The four locations also represent the great variation commonly found within and among photographic surveys of shallow (< 20 m depth), Pacific coral reefs. This variation includes differences among locations in species diversity and their colony morphologies, variation in camera equipment (e.g., angle of view, and resolution), distance between camera and benthos (and whether the distance was constant among photographs), and the mechanism employed to compensate for the depth-dependent attenuation of sunlight (i.e., through the use of strobes and/or manual white balance adjustment of camera exposures). The photographs from Moorea, the Line Islands and Nanwan Bay were recorded using framers to hold the camera perpendicular to, and at a constant distance from, the sea floor. Underwater strobes were used in Moorea to restore surface color and remove shadows from images, and in the Line Islands, image-colors were adjusted through manual adjustment of the white balance for each series of images. Neither strobes nor color correction were used to record photoquadrats in Nanwan Bay. Finally, at Heron Island, the reef was recorded using a camera (without strobes or white balance correction) that was hand-held above the reef using a weighted line suspended below the camera to maintain an approximately fixed distance to the sea floor [27]. Refer to Fig 1, and S1 Fig for sample images from the locations, to Table 1 for a data summary, and to S1 Appendix for additional details on the survey locations.
Label-set
When this study began, the photoquadrats from each of the four locations had already been manually annotated by the local coral reef experts using four different label-sets defined by the respective experts. To make comparisons of annotator accuracies between locations, a consensus label-set was created to which the four original label-sets were mapped (Table 2). The consensus label-set consisted of 8 scleractinian genera and 1 ‘other scleractinians’ label; 3 algal functional groups (macroalgae, crustose coralline algae (CCA), and turf algae); and 9 other labels that included sponges, sand, and the hydrozoan Millepora. In our analysis we also considered all coral labels together as a coral functional group. The labels of the consensus label-set were chosen to enable a one-to-one or many-to-one mapping from the original label-sets in Moorea, Line Islands, and Nanwan Bay. Corals were not resolved to genus level in the original Heron Reef label-set and all Archived coral annotations were therefore mapped to the generic ‘other scleractinians’ label for this location.

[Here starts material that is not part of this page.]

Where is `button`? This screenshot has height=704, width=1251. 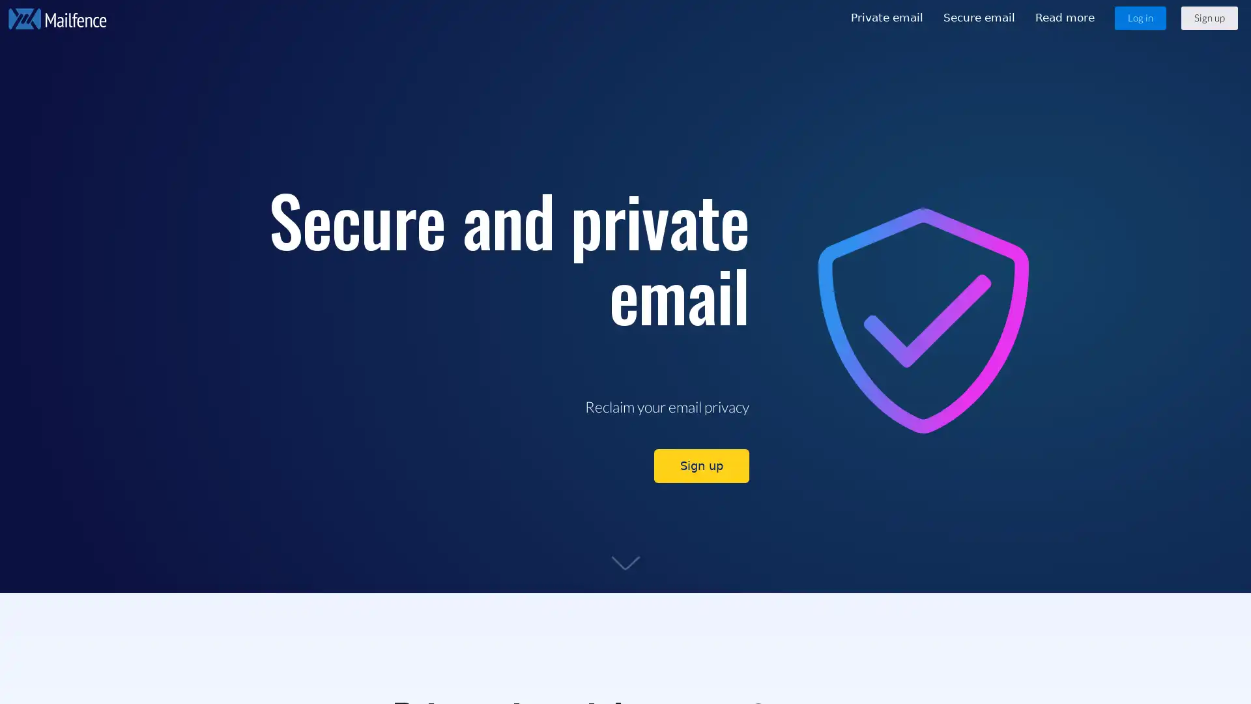 button is located at coordinates (1209, 18).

Table 2. Consensus label-set.
Label | Definition |
---|---|
Acropora | Coral genus |
Favia | Coral genus |
Favites | Coral genus |
Montastraea | Coral genus |
Pavona | Coral genus |
Platygyra | Coral genus |
Pocillopora | Coral genus |
Porites | Coral genus |
Other scleractinians | Other hard corals |
Millepora | Genus of hydrozoan coral |
Sponges | All types of sponges |
Soft Coral | All soft corals |
Crustose coralline algae | All genera |
Turf algae | Here defined as multi-specific assemblages: 1 cm or less in height |
Macroalgae | All genera—defined as larger algae > 1 cm in height |
Sand | Sand, silt or other fine-grained, soft substratum |
Bare space | Rock, Basalt, Limestone, Dead coral, Rubble, or other hard substratum. Note, use this label only if not overgrown by algae |
Transect hardware | Transect line, wand, and framer. Anything that is part of the sampling methodology |
Unclear | Dots falling in shadowy, dark or blurry areas, where a class designation is not possible |
All other labels | Any substratum not covered by the other labels, e.g., seagrass, other invertebrates, terrestrial trash |
Label-set used in this work, and definition provided to human annotators.
Manual Annotations
As part of the present analysis, the photoquadrats from each of the four locations were manually re-annotated by six human experts. The local expert familiar with each location were designated as the ‘Host’, and the other five experts with less familiarity with the specific locations were designated ‘Visitors’. All six were experts in identify corals and benthic taxa at coral reefs in the tropical Pacific Ocean. The annotations completed by the Hosts prior to the present study as part of the original ecological analyses were denoted ‘Archived’. One to six years had passed since the original annotations were made, and thus we reasoned that the Hosts would not be biased by their own original annotations. We emphasize that there are four Hosts in this study; one for each location, and that the Hosts for each location re-annotated the same points in the same images that they had annotated previously themselves. Intra-annotator variability could thus be measured by comparing the Host and Archived annotations. All of the present annotations were performed using the random point annotation tool of CoralNet (S2 Fig). To assist the experts in the new annotations, the images and Archived annotations of the Reference sets from each location were stored in CoralNet and used as a virtual learning tool to improve identification of the benthic taxa (S2 Fig). All images were scored using 10 points per image, so with 200 images per location and 4 locations, each annotated by 6 experts, this study generated 48,000 manual point-annotations. The manual annotation effort required on average 1 minute per image, for a total annotation time of approximately 15 hours per expert. This annotation time was divided into several 1–3 hour sessions over 1–4 weeks depending on the preference of the annotator.
Automated Annotations
We previously developed an automated annotation system for coral reef survey images [24]. In this system, the texture and color of a local image patch around a location of interest (i.e., one of the randomly selected points) is encoded as a count of ‘visual words’, which is a quantization of the visual appearance space of the image. The encoded visual information is then used, together with a set of labels, to train the automated annotator, using the Support Vector Machines (SVM) algorithm [28].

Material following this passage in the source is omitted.